Trata-se, no conjunto, de um apertar do cerco a países como Portugal, que visa institucionalizar, possivelmente nos Tratados, o domínio absoluto do directório de potências e uma matriz ideológica de regressão civilizacional. E não espanta que assim seja. Como a História nos ensina, o processo de integração capitalista, quando confrontado com crises, opta sempre por um de dois caminhos: ou o alargamento ou o aprofundamento da sua natureza de classe. Nesta fase, é esta segunda vertente que prevalece, desenvolvendo-se nos três pilares do processo de integração – neoliberal, militarista e de concentração e centralização do poder.
Um acentuar da natureza de classe capitalista, que nos dias de hoje pode ser simbolizada por três imagens que dão tanto conteúdo à palavra barbárie: a primeira, é a imagem das vítimas da guerra a serem concentradas em campos de deportação na Europa e a serem expulsas para campos de concentração na Turquia, de onde serão empurradas de volta para os teatros de guerra de onde fugiram.

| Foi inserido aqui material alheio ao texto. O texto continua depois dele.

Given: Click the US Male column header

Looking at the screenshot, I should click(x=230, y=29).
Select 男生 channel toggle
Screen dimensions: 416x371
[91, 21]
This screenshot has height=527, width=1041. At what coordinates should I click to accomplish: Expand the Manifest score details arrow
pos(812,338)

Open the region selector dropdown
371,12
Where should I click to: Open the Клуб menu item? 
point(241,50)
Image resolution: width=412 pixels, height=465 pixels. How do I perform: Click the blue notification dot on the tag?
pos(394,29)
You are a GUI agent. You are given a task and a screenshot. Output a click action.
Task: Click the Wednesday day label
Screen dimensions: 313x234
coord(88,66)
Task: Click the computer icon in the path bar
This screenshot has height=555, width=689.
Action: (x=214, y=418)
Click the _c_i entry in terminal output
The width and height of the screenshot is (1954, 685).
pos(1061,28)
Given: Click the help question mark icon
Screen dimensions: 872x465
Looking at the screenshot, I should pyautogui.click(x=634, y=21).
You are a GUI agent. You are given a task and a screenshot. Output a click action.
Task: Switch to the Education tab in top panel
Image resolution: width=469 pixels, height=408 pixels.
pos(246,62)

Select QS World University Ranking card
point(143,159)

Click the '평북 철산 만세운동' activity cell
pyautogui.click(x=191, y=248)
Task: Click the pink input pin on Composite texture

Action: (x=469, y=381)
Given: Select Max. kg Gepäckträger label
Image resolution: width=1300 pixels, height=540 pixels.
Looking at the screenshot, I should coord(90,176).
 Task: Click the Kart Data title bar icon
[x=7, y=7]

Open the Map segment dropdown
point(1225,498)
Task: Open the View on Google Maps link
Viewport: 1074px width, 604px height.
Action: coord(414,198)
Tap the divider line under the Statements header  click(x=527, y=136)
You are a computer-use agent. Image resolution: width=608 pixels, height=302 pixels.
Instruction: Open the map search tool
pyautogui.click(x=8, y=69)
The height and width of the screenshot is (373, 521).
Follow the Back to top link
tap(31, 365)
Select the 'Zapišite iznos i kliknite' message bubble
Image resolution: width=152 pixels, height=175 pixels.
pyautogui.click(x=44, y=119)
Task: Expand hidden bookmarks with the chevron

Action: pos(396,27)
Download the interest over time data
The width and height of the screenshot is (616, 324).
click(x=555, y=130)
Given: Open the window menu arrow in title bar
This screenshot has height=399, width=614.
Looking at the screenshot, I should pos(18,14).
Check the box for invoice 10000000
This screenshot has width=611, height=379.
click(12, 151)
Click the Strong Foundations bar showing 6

A segunda imagem, são os mortos de Bruxelas. Vítimas de um terrorismo que se alimenta das guerras que a União Europeia em conluio com a NATO e os EUA desatam no Médio Oriente, sempre com o mesmo fim: concentrar poder e riqueza. E a terceira, são os massacres que na Ucrânia os nazi-fascistas, apoiantes do governo fantoche de Kiev apoiado pela União Europeia, levaram impunemente a cabo contra trabalhadores e sindicalistas. Os mesmos nazi-fascistas que há uma semana atrás irromperam nas ruas de Bruxelas e que tiram partido da política de esmagamento da soberania dos povos pela União Europeia.
São imagens que convocam todos aqueles que defendem a justiça social, o progresso, a paz e a cooperação para uma reflexão profunda sobre os caminhos da Europa. O sinais de desagregação e crise da União Europeia são muitos. A Europa e o Mundo caminham num rumo insustentável de conflitos, exploração e opressão. Mais do que nunca é necessário romper com esse rumo e abrir caminhos de esperança para a Humanidade. Na Europa esse caminho passa pela ruptura com um processo de integração que cada vez mais se coloca em rota de colisão com os interesses e direitos dos povos. Passa pela construção de uma outra Europa: dos trabalhadores e dos povos, da democracia, da justiça social, do progresso, da paz e da cooperação entre povos e países soberanos e iguais em direito.